## ZU ERLEDIGENDE AUFGABE
Schreib alle folgenden Datensätze Zeile für Zeile unverändert ab.

## ZU VERARBEITENDE DATEN

┄┄┄┄┄┄┄┄┄┄

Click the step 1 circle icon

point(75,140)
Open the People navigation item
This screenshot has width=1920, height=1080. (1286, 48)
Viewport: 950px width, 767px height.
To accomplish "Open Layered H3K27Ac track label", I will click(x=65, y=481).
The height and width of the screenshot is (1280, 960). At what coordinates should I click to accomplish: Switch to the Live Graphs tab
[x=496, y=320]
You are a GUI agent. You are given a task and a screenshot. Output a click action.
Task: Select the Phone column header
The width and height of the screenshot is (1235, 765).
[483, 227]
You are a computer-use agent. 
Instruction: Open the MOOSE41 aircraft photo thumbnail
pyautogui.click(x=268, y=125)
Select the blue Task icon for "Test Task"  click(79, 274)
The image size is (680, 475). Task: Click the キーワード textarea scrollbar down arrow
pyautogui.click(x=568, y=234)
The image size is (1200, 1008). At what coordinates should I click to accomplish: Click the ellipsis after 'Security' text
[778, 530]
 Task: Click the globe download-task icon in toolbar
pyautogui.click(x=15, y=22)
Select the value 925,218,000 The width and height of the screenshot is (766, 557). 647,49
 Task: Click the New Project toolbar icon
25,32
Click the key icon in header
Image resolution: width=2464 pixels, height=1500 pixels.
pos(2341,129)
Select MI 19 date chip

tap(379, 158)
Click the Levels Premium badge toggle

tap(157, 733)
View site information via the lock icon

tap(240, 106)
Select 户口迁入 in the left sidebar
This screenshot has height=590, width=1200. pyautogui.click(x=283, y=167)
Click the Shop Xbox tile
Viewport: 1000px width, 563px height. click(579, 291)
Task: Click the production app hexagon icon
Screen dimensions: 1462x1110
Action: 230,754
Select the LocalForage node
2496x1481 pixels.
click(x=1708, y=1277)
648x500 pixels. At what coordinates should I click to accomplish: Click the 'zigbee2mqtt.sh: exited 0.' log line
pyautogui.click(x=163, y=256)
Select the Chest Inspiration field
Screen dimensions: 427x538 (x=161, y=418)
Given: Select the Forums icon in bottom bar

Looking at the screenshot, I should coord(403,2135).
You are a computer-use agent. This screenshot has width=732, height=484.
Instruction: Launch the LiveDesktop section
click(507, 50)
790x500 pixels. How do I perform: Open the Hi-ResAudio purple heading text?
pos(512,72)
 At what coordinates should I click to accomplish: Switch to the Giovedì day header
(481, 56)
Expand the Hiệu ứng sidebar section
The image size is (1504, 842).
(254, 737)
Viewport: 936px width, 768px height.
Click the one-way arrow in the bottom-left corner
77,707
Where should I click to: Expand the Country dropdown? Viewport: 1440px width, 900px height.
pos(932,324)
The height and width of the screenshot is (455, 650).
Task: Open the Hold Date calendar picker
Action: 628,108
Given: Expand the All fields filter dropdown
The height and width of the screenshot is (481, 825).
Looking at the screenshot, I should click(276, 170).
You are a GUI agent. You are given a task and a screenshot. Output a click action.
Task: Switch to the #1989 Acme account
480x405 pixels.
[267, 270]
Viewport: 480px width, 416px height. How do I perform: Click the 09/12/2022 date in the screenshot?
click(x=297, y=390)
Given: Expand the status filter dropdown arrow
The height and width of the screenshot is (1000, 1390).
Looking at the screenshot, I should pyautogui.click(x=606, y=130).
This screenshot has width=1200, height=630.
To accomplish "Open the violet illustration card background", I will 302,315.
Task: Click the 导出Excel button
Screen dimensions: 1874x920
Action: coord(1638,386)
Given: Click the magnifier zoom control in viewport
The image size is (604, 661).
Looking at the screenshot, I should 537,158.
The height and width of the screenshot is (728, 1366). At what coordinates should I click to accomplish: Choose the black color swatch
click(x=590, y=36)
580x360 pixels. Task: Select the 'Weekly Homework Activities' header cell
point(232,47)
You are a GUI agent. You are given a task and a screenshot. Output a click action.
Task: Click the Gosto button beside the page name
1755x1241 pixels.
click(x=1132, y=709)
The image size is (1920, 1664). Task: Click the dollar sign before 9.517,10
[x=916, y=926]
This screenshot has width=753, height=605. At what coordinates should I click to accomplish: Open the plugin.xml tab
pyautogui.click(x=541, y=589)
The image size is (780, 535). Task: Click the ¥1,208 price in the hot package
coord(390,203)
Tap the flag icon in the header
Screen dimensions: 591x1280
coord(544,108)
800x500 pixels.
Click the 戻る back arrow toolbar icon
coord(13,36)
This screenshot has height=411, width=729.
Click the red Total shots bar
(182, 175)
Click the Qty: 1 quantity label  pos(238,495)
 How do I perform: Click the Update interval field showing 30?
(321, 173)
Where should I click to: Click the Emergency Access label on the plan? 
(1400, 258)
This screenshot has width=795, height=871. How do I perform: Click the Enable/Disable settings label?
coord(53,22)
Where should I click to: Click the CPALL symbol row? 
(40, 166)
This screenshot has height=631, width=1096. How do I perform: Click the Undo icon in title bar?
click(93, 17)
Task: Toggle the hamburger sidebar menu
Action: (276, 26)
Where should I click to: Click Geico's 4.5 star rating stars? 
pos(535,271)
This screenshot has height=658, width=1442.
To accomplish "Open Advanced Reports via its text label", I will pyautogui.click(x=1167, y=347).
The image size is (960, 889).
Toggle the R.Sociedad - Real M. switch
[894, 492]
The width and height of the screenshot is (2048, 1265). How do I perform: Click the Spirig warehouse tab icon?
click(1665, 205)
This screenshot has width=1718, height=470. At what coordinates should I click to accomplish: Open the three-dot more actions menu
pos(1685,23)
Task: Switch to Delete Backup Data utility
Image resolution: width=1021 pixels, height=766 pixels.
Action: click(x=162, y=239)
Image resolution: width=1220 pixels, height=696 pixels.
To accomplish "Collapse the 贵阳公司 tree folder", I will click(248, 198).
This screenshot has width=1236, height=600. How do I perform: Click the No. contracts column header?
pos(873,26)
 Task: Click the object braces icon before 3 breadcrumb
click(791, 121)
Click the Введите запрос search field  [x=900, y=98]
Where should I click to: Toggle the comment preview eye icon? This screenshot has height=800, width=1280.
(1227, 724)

┄┄┄┄┄┄┄┄┄┄

## FERTIGE ANTWORT
Click the step 1 circle icon

point(75,140)
Open the People navigation item
This screenshot has width=1920, height=1080. (1286, 48)
Viewport: 950px width, 767px height.
To accomplish "Open Layered H3K27Ac track label", I will click(x=65, y=481).
The height and width of the screenshot is (1280, 960). At what coordinates should I click to accomplish: Switch to the Live Graphs tab
[x=496, y=320]
You are a GUI agent. You are given a task and a screenshot. Output a click action.
Task: Select the Phone column header
The width and height of the screenshot is (1235, 765).
[483, 227]
You are a computer-use agent. 
Instruction: Open the MOOSE41 aircraft photo thumbnail
pyautogui.click(x=268, y=125)
Select the blue Task icon for "Test Task"  click(79, 274)
The image size is (680, 475). Task: Click the キーワード textarea scrollbar down arrow
pyautogui.click(x=568, y=234)
The image size is (1200, 1008). At what coordinates should I click to accomplish: Click the ellipsis after 'Security' text
[778, 530]
 Task: Click the globe download-task icon in toolbar
pyautogui.click(x=15, y=22)
Select the value 925,218,000 The width and height of the screenshot is (766, 557). 647,49
 Task: Click the New Project toolbar icon
25,32
Click the key icon in header
Image resolution: width=2464 pixels, height=1500 pixels.
pos(2341,129)
Select MI 19 date chip

tap(379, 158)
Click the Levels Premium badge toggle

tap(157, 733)
View site information via the lock icon

tap(240, 106)
Select 户口迁入 in the left sidebar
This screenshot has height=590, width=1200. pyautogui.click(x=283, y=167)
Click the Shop Xbox tile
Viewport: 1000px width, 563px height. click(579, 291)
Task: Click the production app hexagon icon
Screen dimensions: 1462x1110
Action: 230,754
Select the LocalForage node
2496x1481 pixels.
click(x=1708, y=1277)
648x500 pixels. At what coordinates should I click to accomplish: Click the 'zigbee2mqtt.sh: exited 0.' log line
pyautogui.click(x=163, y=256)
Select the Chest Inspiration field
Screen dimensions: 427x538 (x=161, y=418)
Given: Select the Forums icon in bottom bar

Looking at the screenshot, I should coord(403,2135).
You are a computer-use agent. This screenshot has width=732, height=484.
Instruction: Launch the LiveDesktop section
click(507, 50)
790x500 pixels. How do I perform: Open the Hi-ResAudio purple heading text?
pos(512,72)
 At what coordinates should I click to accomplish: Switch to the Giovedì day header
(481, 56)
Expand the Hiệu ứng sidebar section
The image size is (1504, 842).
(254, 737)
Viewport: 936px width, 768px height.
Click the one-way arrow in the bottom-left corner
77,707
Where should I click to: Expand the Country dropdown? Viewport: 1440px width, 900px height.
pos(932,324)
The height and width of the screenshot is (455, 650).
Task: Open the Hold Date calendar picker
Action: 628,108
Given: Expand the All fields filter dropdown
The height and width of the screenshot is (481, 825).
Looking at the screenshot, I should click(276, 170).
You are a GUI agent. You are given a task and a screenshot. Output a click action.
Task: Switch to the #1989 Acme account
480x405 pixels.
[267, 270]
Viewport: 480px width, 416px height. How do I perform: Click the 09/12/2022 date in the screenshot?
click(x=297, y=390)
Given: Expand the status filter dropdown arrow
The height and width of the screenshot is (1000, 1390).
Looking at the screenshot, I should pyautogui.click(x=606, y=130).
This screenshot has width=1200, height=630.
To accomplish "Open the violet illustration card background", I will 302,315.
Task: Click the 导出Excel button
Screen dimensions: 1874x920
Action: coord(1638,386)
Given: Click the magnifier zoom control in viewport
The image size is (604, 661).
Looking at the screenshot, I should 537,158.
The height and width of the screenshot is (728, 1366). At what coordinates should I click to accomplish: Choose the black color swatch
click(x=590, y=36)
580x360 pixels. Task: Select the 'Weekly Homework Activities' header cell
point(232,47)
You are a GUI agent. You are given a task and a screenshot. Output a click action.
Task: Click the Gosto button beside the page name
1755x1241 pixels.
click(x=1132, y=709)
The image size is (1920, 1664). Task: Click the dollar sign before 9.517,10
[x=916, y=926]
This screenshot has width=753, height=605. At what coordinates should I click to accomplish: Open the plugin.xml tab
pyautogui.click(x=541, y=589)
The image size is (780, 535). Task: Click the ¥1,208 price in the hot package
coord(390,203)
Tap the flag icon in the header
Screen dimensions: 591x1280
coord(544,108)
800x500 pixels.
Click the 戻る back arrow toolbar icon
coord(13,36)
This screenshot has height=411, width=729.
Click the red Total shots bar
(182, 175)
Click the Qty: 1 quantity label  pos(238,495)
 How do I perform: Click the Update interval field showing 30?
(321, 173)
Where should I click to: Click the Emergency Access label on the plan? 
(1400, 258)
This screenshot has width=795, height=871. How do I perform: Click the Enable/Disable settings label?
coord(53,22)
Where should I click to: Click the CPALL symbol row? 
(40, 166)
This screenshot has height=631, width=1096. How do I perform: Click the Undo icon in title bar?
click(93, 17)
Task: Toggle the hamburger sidebar menu
Action: (276, 26)
Where should I click to: Click Geico's 4.5 star rating stars? 
pos(535,271)
This screenshot has height=658, width=1442.
To accomplish "Open Advanced Reports via its text label", I will pyautogui.click(x=1167, y=347).
The image size is (960, 889).
Toggle the R.Sociedad - Real M. switch
[894, 492]
The width and height of the screenshot is (2048, 1265). How do I perform: Click the Spirig warehouse tab icon?
click(1665, 205)
This screenshot has width=1718, height=470. At what coordinates should I click to accomplish: Open the three-dot more actions menu
pos(1685,23)
Task: Switch to Delete Backup Data utility
Image resolution: width=1021 pixels, height=766 pixels.
Action: click(x=162, y=239)
Image resolution: width=1220 pixels, height=696 pixels.
To accomplish "Collapse the 贵阳公司 tree folder", I will click(248, 198).
This screenshot has width=1236, height=600. How do I perform: Click the No. contracts column header?
pos(873,26)
 Task: Click the object braces icon before 3 breadcrumb
click(791, 121)
Click the Введите запрос search field  [x=900, y=98]
Where should I click to: Toggle the comment preview eye icon? This screenshot has height=800, width=1280.
(1227, 724)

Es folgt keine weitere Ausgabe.